Greetings from your friendly neighborhood Autarch!
Admit it. The one thing you despise about GW/Citadel is the (over)price. And unless you are stinkin' rich, you don't mind finding cheaper alternatives to your paint and modeling gear and materials.
Here are some tips that you might find useful:
1. Modeling and painting surface. Next time you swing by your local dollar store, look through the kitchen ware. Somewhere amid the spatulas you'll probably find a little hard plastic cutting board. The cutting board is an obvious surface to place your sprues for cutting and sniping. It's also a steady surface where you can place your pieces for gluing. And, I like to flip mine over for a secure, waterproof painting surface. The cutting board is hardy, resistance to whatever you do on it, small and portable, and cheap.

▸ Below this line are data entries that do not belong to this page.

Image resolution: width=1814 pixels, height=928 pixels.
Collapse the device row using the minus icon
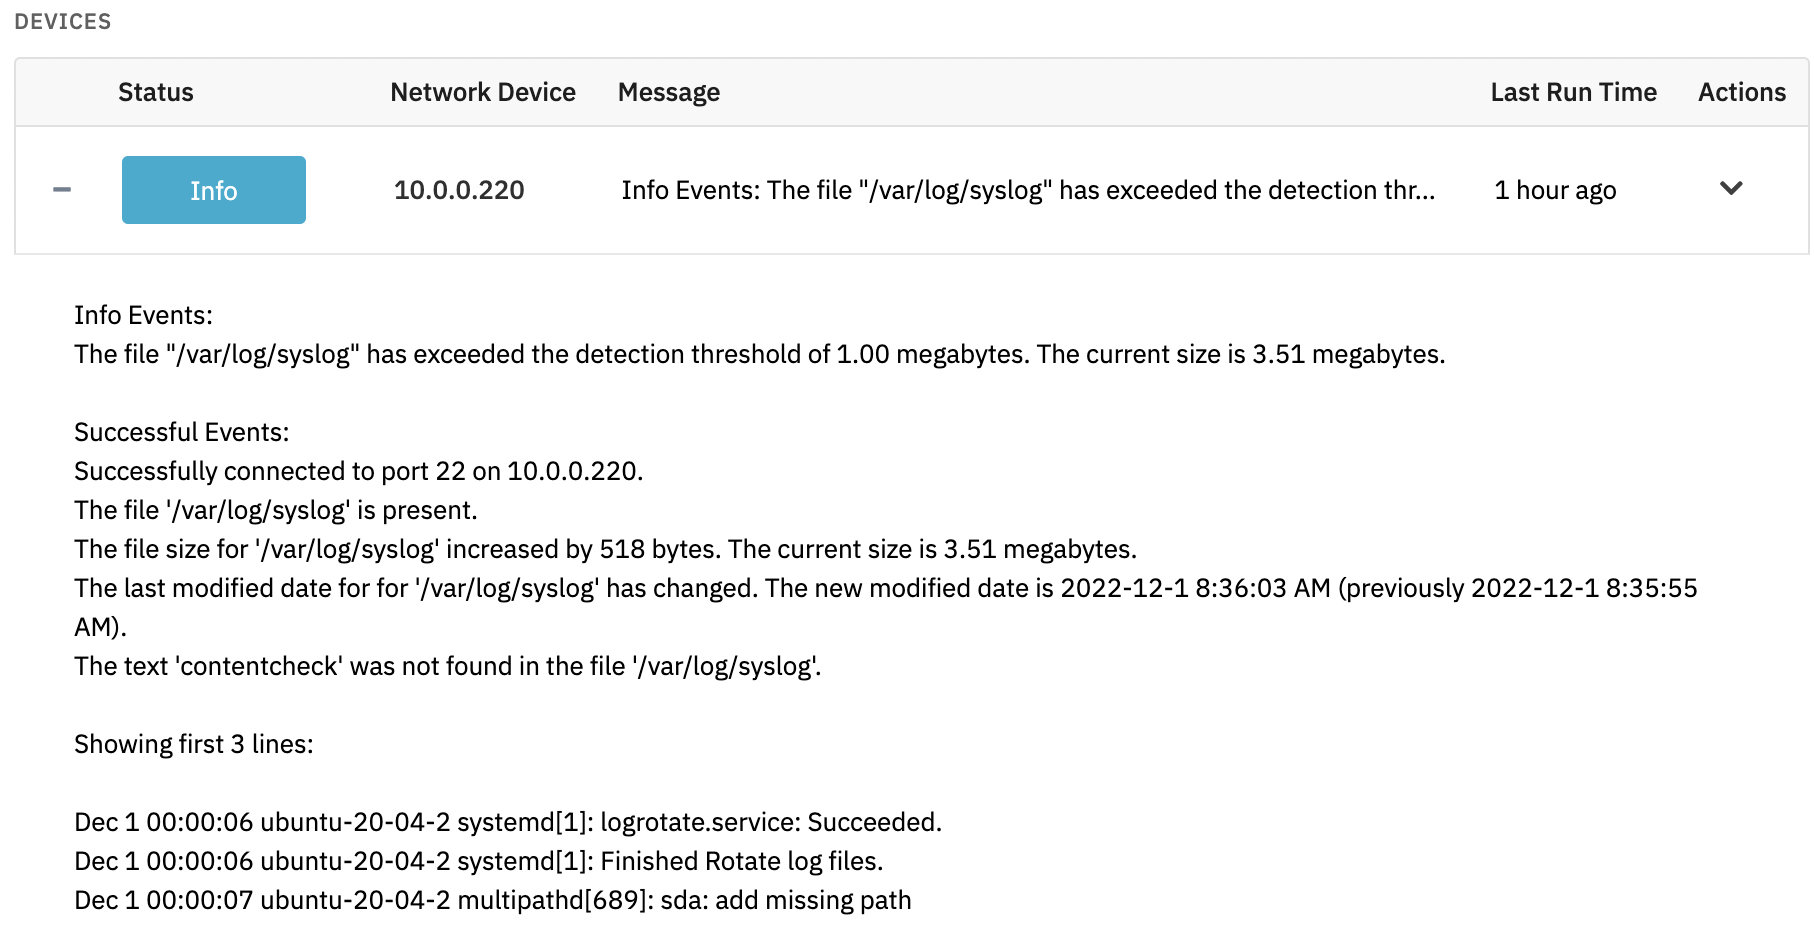click(62, 190)
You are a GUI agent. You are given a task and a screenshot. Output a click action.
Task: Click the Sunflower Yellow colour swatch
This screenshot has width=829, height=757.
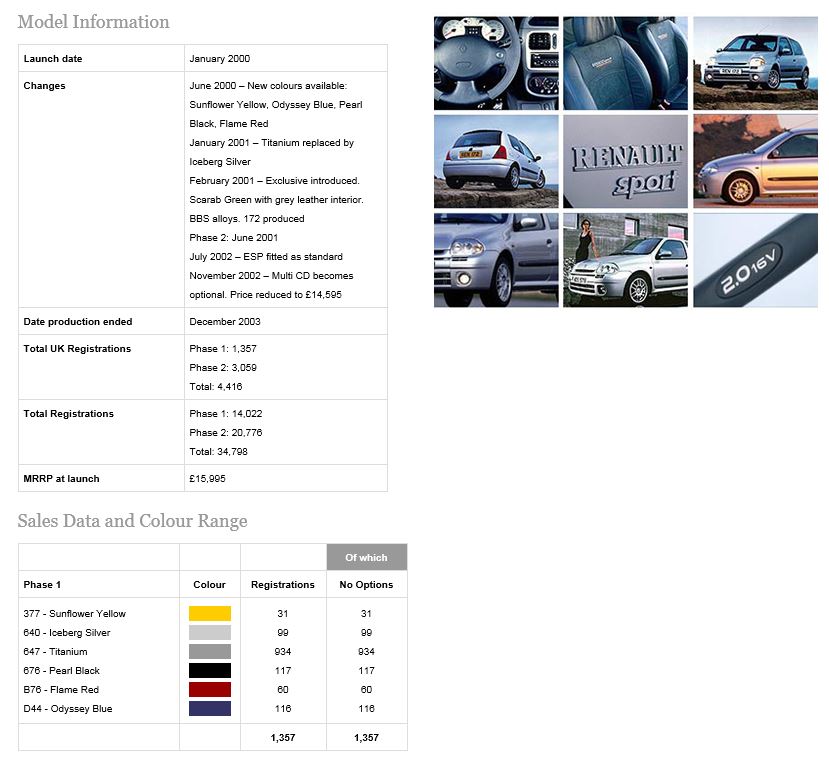pyautogui.click(x=210, y=613)

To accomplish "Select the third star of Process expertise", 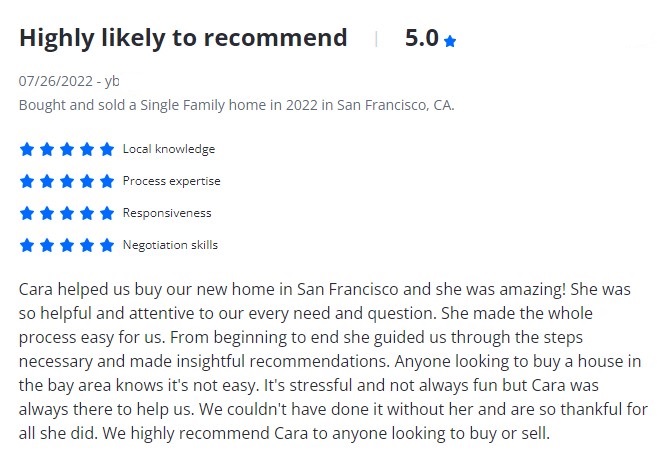I will [67, 181].
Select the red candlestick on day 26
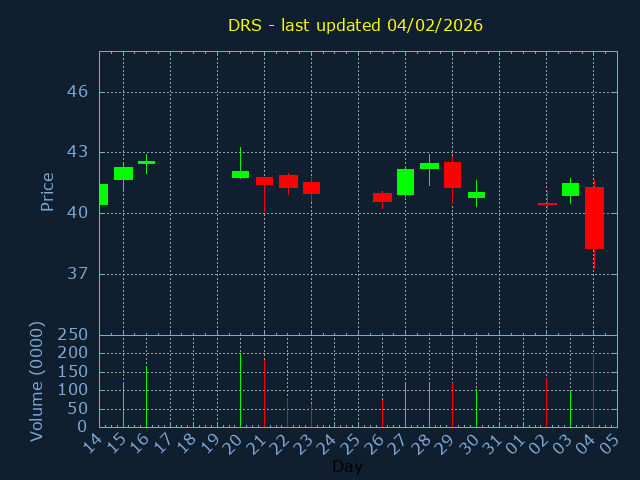The image size is (640, 480). [x=382, y=197]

2. Paint palette. I've seen people use their thumbnails and/or a fancy professional paint palette for mixing and thinning paints. I don't like either of those so... broken tile. My wife and I built our house about 10 years ago, and for some reason I stuck back a box of tiles used in our kitchen. When I got serious about miniature painting, I happened to think about this box of tile and pulled out a broken piece. It works great. Ceramic tile is obviously waterproof, thick, and resilient and heavy for a table top (so it won't move on you and splatter paint on your dining room table). A five by five inch piece should give you a great surface for your colors. Check your garage or dump or wherever a broken tile might lie, and you have a practically free 'expert' palette.
3. Water container. Sometimes you need just a little water for mixing into your paints, other times you need a lot for washing out brushes. Whatever the need, a plastic drinking cup, cut to size, should be all you need. My go-to container is a red plastic Solo-brand drinking cup, sliced around the base about a half inch up.

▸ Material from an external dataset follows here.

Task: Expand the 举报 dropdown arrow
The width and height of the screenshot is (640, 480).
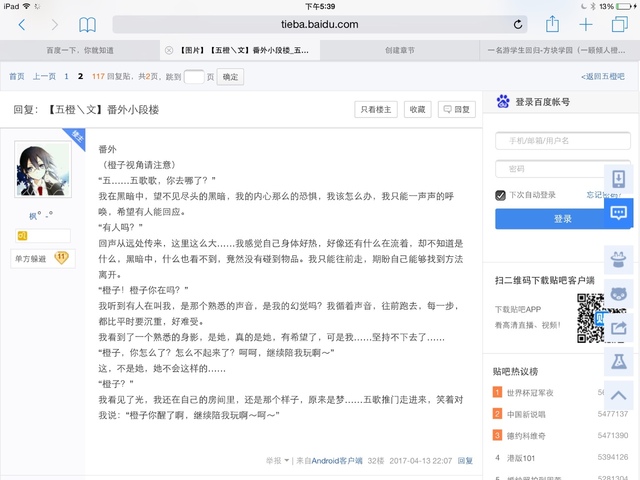Action: 287,461
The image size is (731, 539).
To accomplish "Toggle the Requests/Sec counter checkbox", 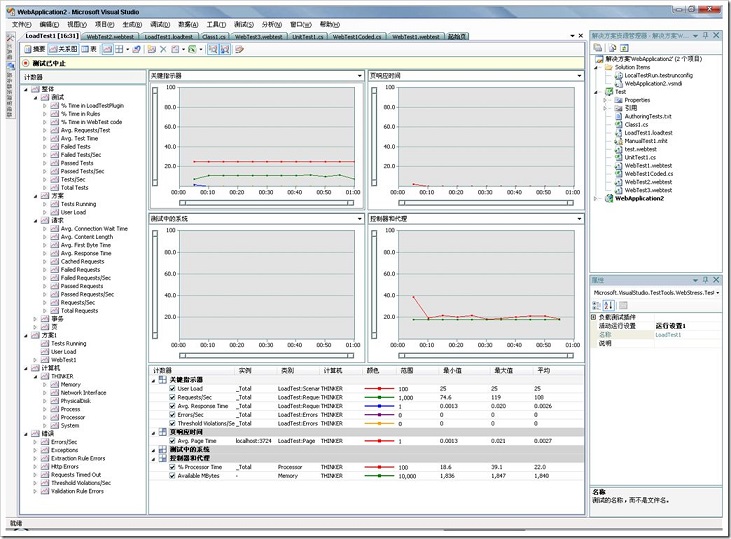I will click(172, 397).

4. Glue. I don't have any Citadel glue for comparison on price or quality, but my 40k friends and I have much success with Loctite's SuperGlue Control Gel. Get the Gel. It cures what ails you.
5. Paints. I know this is a touchy subject for some people, and I too use the GW paints for the minis, but when it comes to bases, scenes, terrain, etc, the cheap craft store acrylic paint is the same stuff. You get 5 times the black and white and grey paint in easy to use tubes for the price of a little thumb-sized cup of the GW stuff. The ash wasteland terrain you've been dying to make could be yours for pennies on the GW dollar.

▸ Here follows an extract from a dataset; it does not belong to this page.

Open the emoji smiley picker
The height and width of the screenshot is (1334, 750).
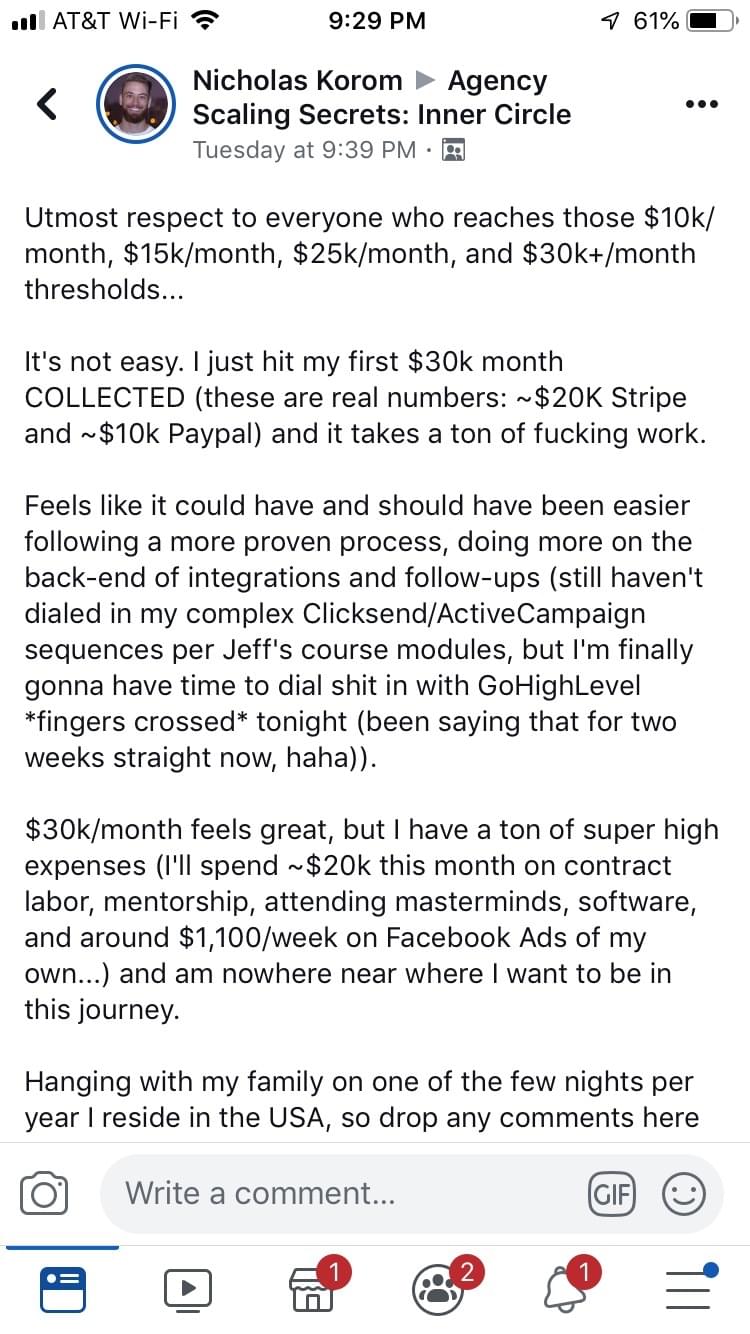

6. Spare parts containers. Tupperware... seems simple enough, but really I'm not sure everyone has thought to just pull out some of the old well-worn plasticware out of the cabinet for holding the little bits. And tupperware now comes in all sizes and shapes imaginable. And Gladeware makes a very cheap disposable version for snacks and sandwiches and ketchup... And if you want to go even cheaper? Blister packs! The packaging used to sell the stuff is also just fine for storing it as well. I know my Dark Reaper purchase came with a nice multi-bubbled plastic container that snaps back together.
7. Terrain building material. A Cardboard box can do wonders. I am infinitely amazed at how many types of terrain, whether ruins or natural scenes can be built out of a shipping box. So far, I've been able to make any type of terrain my imagination can muster. Granted, I might be a little more 'crafty' than the average Warhammer Gamer, but I think you'll be pleased with the cheap alternative building material of good ol' cardboard.
8. Static grass, etc. I don't know about you, but one of the most overpriced things in the Citadel section of the hobby store is the little tub of static grass. And don't get me started on the eight dollar tub of sand. SAND! Sand is, well, sand! If you have
to buy it, look at the toy department for a bag of child's play sand. Same stuff, larger quantity, much cheaper. Anyway, back to static grass. I was meandering through Hobby Lobby (our premier craft store) with my 4 year old son. He loves trains, so I took him to the model train section. We were only looking, mind you, since the model sets are 200 dollars or more a piece. And, low and behold, the same trees, static grass, sand, gravel, rock-face molds, even spray paint that GW sells was much cheaper and in larger quantities. 4 times the static grass for 3 dollars more I think is a great deal. And quality? Do you know how obsessed the model train people are? If it's good enough for them...
If you were able to take just one tip from this and make it work for you, or even gained a little inspiration for your own cheaper alternative from this, I've done my job. Hope you liked it.